En estas horas dolorosas, más de mil rabinos alrededor del mundo han alzado su voz con claridad y valor moral. Lo han hecho para recordarnos que, incluso en medio del conflicto más desgarrador, hay líneas que no deben cruzarse. Han recordado que la ayuda humanitaria debe fluir sin trabas, que la dignidad humana no se negocia, que el sufrimiento civil no puede formar parte de ninguna estrategia, de ningún cálculo, de ningún silencio. Que se puede actuar con firmeza, sí… pero también con humanidad. Ellos —los verdaderos líderes espirituales— entienden que la justicia no se construye con hambre. Que ninguna victoria se escribe con cadáveres infantiles. Y que toda vida humana —¡toda!— es un reflejo de Hashem.
Porque, por encima de toda ideología, de toda bandera, de todo conflicto, somos seres humanos. Porque, por encima de toda identidad, de toda frontera, de todo relato y de todas las guerras… ¡los niños son intocables! Y porque, si hay un mandamiento que trasciende culturas, credos y geografías, es este: ¡no desearás el mal! ¡No al inocente! ¡No al indefenso! Y por sobre todas las cosas… ¡no al niño que aún no ha aprendido a odiar!
No a ese niño que aún juega, que aún canta, que aún confía. Porque ese niño, aunque hoy no entienda del todo el horror de la guerra, mañana sí entenderá. Entenderá y aprenderá, según las acciones que hayamos tomado, a amar con esperanza, a resistir con dignidad…

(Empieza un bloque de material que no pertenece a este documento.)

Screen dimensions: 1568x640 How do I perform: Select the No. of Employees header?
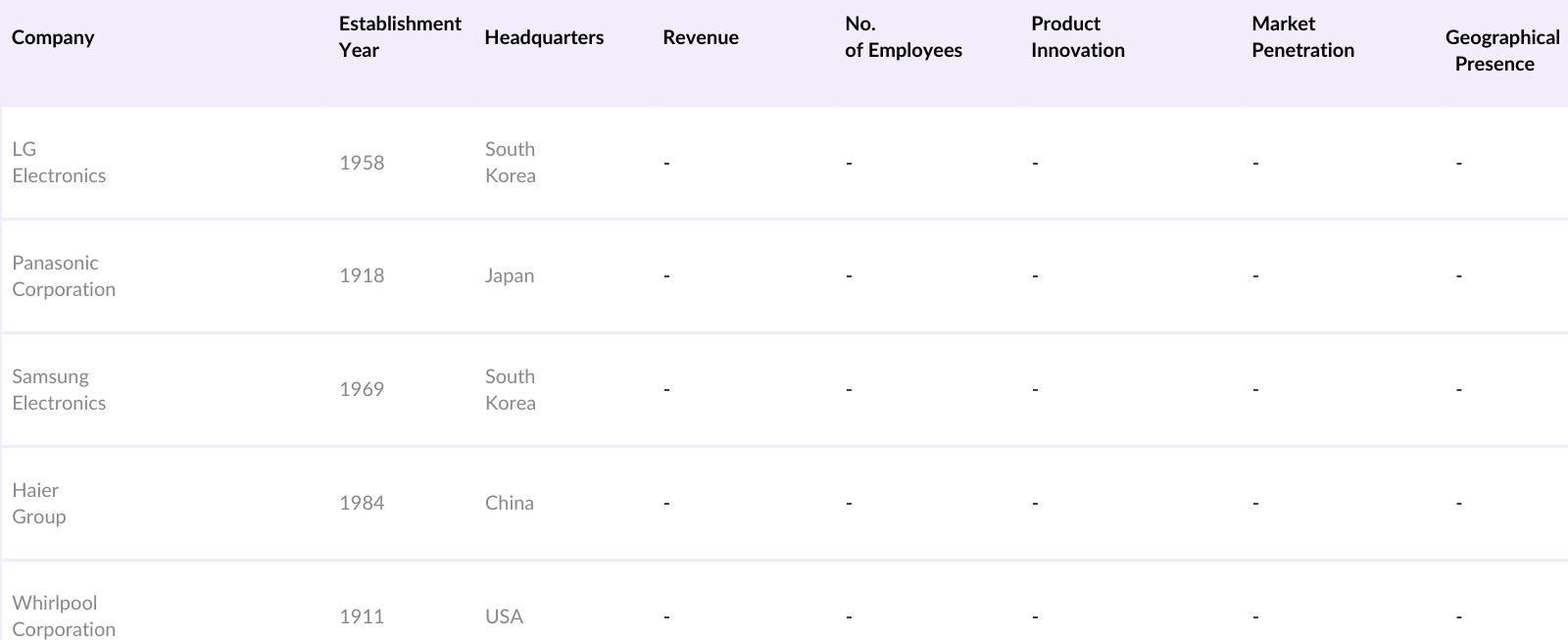903,37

o, en el peor de los casos, a vengarse con furia. Y esta elección, aunque no lo sepamos, aunque no lo veamos, también será nuestra responsabilidad.
Hoy no escribo para criticar. Escribo para recordar. Para reafirmar. Para sensibilizar. Para gritar con la voz de mi alma que no todo está perdido… mientras tengamos el coraje de alzarla.
Y sí, esta vez también tengo un temor: el temor de que el veneno de las palabras del señor Shaulov cale hondo en algunos corazones vulnerables, confundidos, envenenados por tanto dolor. Por eso hay que responder. Con firmeza, pero con altura. Con dolor, pero sin odio. Con verdad, pero sin venganza.
Porque, muy estimado lector, el día que la compasión sea silenciada… será el día en que nuestra fe cayó.
D. M.
Posdata: Hashem es la manera reverente con la que los judíos nos referimos a Di-s, evitando pronunciar su Nombre Sagrado en vano. Significa literalmente “El Nombre”, y se utiliza con profundo respeto, especialmente en textos de contenido espiritual o ético.